Assignment: After locating the line that contains "Toggle the Study ribbon button", restate it and each later line word for word through the end of the records.

-*-*-

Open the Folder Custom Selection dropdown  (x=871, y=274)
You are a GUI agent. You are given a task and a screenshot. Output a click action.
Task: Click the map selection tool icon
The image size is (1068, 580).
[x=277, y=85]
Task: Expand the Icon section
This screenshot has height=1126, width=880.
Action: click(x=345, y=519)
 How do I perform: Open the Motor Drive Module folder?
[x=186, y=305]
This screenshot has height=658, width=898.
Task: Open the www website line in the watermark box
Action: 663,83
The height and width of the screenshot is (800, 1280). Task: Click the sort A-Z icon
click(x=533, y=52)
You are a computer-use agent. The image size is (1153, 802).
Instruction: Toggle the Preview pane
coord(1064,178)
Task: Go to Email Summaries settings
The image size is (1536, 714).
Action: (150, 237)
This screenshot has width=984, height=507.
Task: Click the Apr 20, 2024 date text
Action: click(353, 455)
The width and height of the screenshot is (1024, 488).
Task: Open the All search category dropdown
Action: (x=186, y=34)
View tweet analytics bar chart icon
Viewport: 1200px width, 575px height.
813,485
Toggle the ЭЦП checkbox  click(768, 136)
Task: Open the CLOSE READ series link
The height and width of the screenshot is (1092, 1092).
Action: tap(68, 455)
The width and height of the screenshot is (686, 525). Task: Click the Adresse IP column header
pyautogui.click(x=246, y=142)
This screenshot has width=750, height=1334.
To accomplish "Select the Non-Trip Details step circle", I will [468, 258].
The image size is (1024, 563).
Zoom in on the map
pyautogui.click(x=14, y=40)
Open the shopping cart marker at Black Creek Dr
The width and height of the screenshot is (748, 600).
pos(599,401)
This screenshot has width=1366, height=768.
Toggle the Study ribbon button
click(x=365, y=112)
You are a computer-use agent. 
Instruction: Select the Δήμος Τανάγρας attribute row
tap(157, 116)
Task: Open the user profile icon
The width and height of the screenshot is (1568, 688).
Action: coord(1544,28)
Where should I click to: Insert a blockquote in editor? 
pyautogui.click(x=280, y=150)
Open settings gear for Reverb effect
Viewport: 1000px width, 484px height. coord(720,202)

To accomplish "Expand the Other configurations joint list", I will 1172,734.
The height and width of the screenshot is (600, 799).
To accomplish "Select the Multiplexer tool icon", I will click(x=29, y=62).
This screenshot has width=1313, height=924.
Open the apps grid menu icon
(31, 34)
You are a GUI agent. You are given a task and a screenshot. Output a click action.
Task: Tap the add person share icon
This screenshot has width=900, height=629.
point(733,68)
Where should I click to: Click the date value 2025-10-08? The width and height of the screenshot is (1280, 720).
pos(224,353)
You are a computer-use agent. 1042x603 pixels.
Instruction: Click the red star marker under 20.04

-*-*-

Answer for this exercise:
Toggle the Study ribbon button
click(x=365, y=112)
You are a computer-use agent. 
Instruction: Select the Δήμος Τανάγρας attribute row
tap(157, 116)
Task: Open the user profile icon
The width and height of the screenshot is (1568, 688).
Action: coord(1544,28)
Where should I click to: Insert a blockquote in editor? 
pyautogui.click(x=280, y=150)
Open settings gear for Reverb effect
Viewport: 1000px width, 484px height. coord(720,202)

To accomplish "Expand the Other configurations joint list", I will 1172,734.
The height and width of the screenshot is (600, 799).
To accomplish "Select the Multiplexer tool icon", I will click(x=29, y=62).
This screenshot has width=1313, height=924.
Open the apps grid menu icon
(31, 34)
You are a GUI agent. You are given a task and a screenshot. Output a click action.
Task: Tap the add person share icon
This screenshot has width=900, height=629.
point(733,68)
Where should I click to: Click the date value 2025-10-08? The width and height of the screenshot is (1280, 720).
pos(224,353)
You are a computer-use agent. 1042x603 pixels.
Instruction: Click the red star marker under 20.04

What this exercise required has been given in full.